Johnson, who was 72, left Roanoke in 1993 to move to Gloucester. A year later, he moved to Oriental and opened the Ernest Johnson Studio Gallery in a magnolia-shaded building within sight of Pamlico Sound.
He maintained ties with Roanoke through his friendships and his art, exhibiting most recently at the Sidewalk Art Show in June. Friends set up and dismantled his exhibit, leaving the weakened artist to visit with friends and passers-by.
Johnson was a co-founder of the Virginia Watercolor Society, a charter member of the Watercolor USA Honor Society, the American Society of Marine Artists and the Southern Watercolor Society. He is listed in Who's Who in American Art.
In April, he received the prestigious High Winds Medal of the American Watercolor Society during the society's 129th annual exhibition at the Salmagundi Club in New York.
Roanoke artist Joan Henley, Johnson's close companion in recent years, declared the award a fitting climax to the career of a painter whose work seemed to improve despite his advancing years and declining health.
"His paintings just soared in the last year," she said by telephone from Oriental. "It just got so alive. He's given a lot of beauty to everybody."
The painting that won the High Winds Medal was a landscape of rural Franklin County. Johnson perhaps was best known for his landscapes and marine paintings, though he also did figures. In recent years, Henley said, he also completed a number of paintings of children.
Carol Nelms, a Roanoke watercolorist and longtime friend of Johnson's, described his style as "unique in that it was very carefree yet disciplined." She said it was characterized by near-abstract brush strokes and "bursts of color" that combined into a whole that was "cohesive and realistic and had broad appeal."

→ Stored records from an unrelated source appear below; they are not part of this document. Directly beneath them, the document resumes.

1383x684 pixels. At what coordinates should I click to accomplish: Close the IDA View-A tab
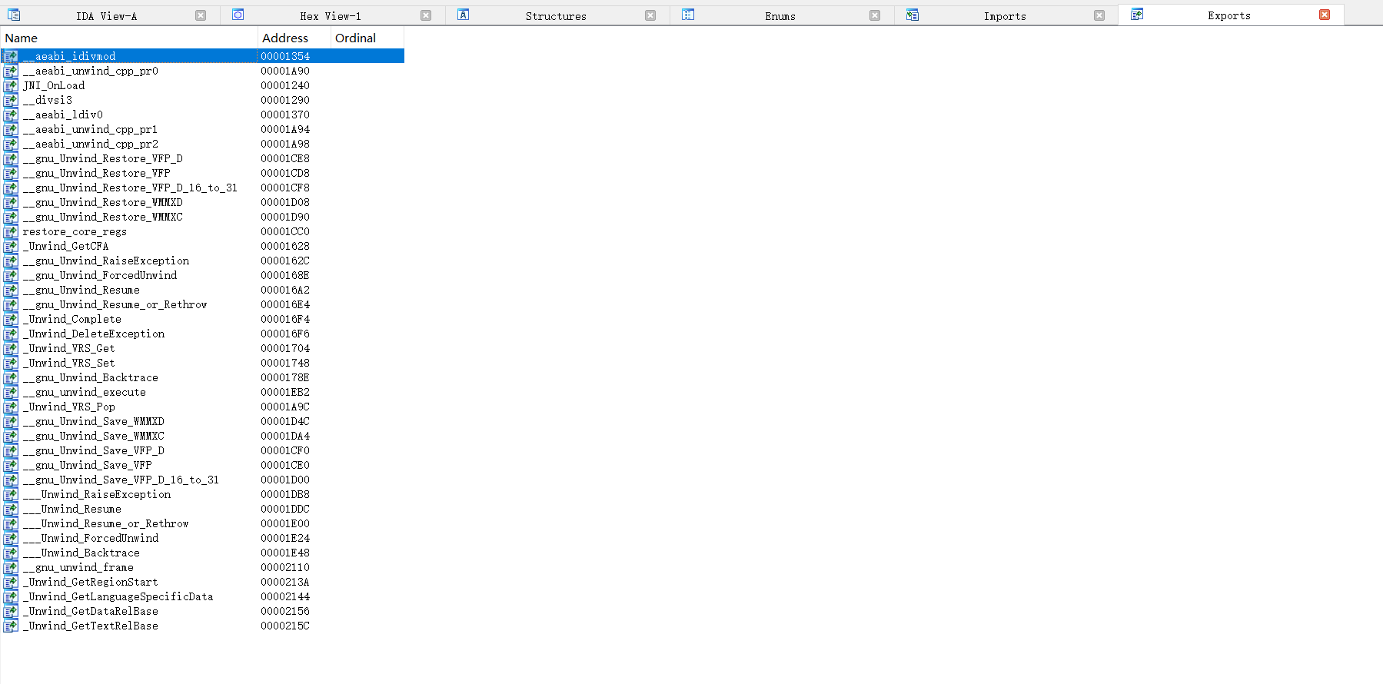(201, 15)
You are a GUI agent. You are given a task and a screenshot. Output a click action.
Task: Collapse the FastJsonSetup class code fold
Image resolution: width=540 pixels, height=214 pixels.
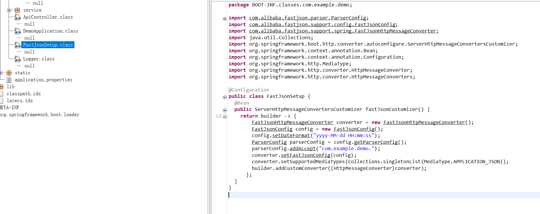(225, 97)
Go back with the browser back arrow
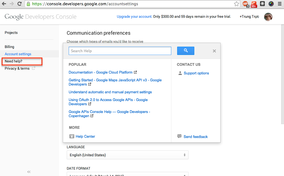284x176 pixels. [x=4, y=4]
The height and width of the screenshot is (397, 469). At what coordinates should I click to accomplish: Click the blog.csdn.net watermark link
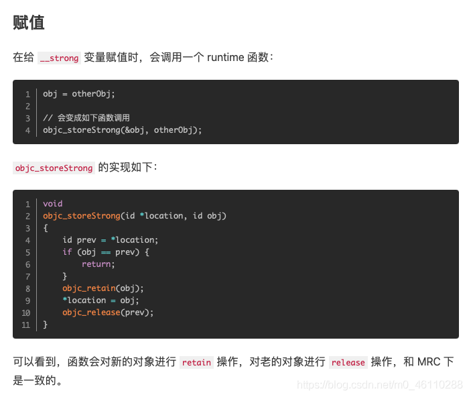(x=380, y=384)
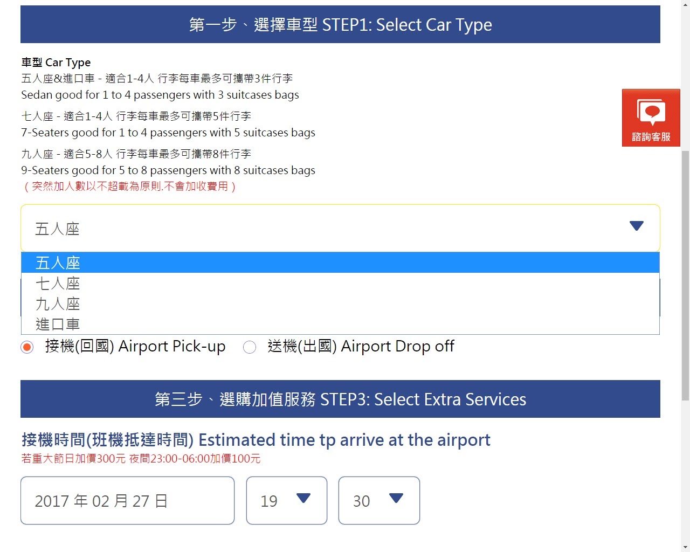Select the Airport Pick-up radio button
This screenshot has height=552, width=690.
coord(27,347)
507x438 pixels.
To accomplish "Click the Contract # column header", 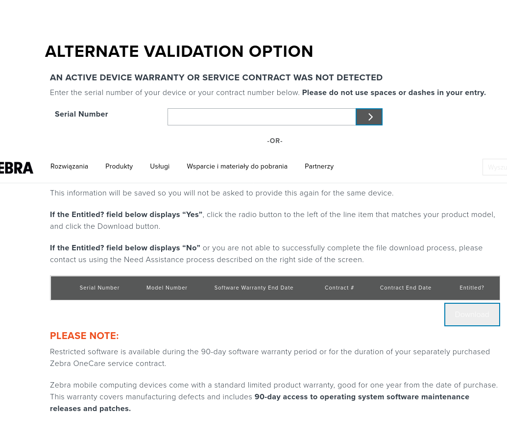I will point(339,288).
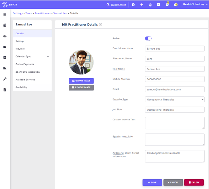
Task: Open the messages icon in the top bar
Action: 176,5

His work can be found in numerous private and corporate collections in the Roanoke area and elsewhere in the country.
Johnson was a native of Fox Hill, a Tidewater community near Hampton. He served in the Navy during World War II and moved to Roanoke in the early 1950s to work as a commercial artist with local advertising agencies and as a free-lancer. In addition to painting, he became an influential teacher who inspired by example and favored encouragement over criticism.
As word of Johnson's illness spread, Henley said, his mail included frequent notes of gratitude from painters who once were his students.
"He was much admired and very much revered by other artists," Nelms said. "He really opened up the world of art for many people in his teaching and his workshops."
Memorial services for Johnson will be held Sunday in Oriental and at 1:30 p.m. Aug. 24 at Cave Spring United Methodist Church.
LENGTH: Medium: 64 lines ILLUSTRATION: PHOTO: Photo by WALKER NELMS. Although he left town three yearsby CNBago, Ernest Johnson kept up his ties with the Roanoke art community.
Despite his illness, he exhibited his work at the Sidewalk Art Show
in June.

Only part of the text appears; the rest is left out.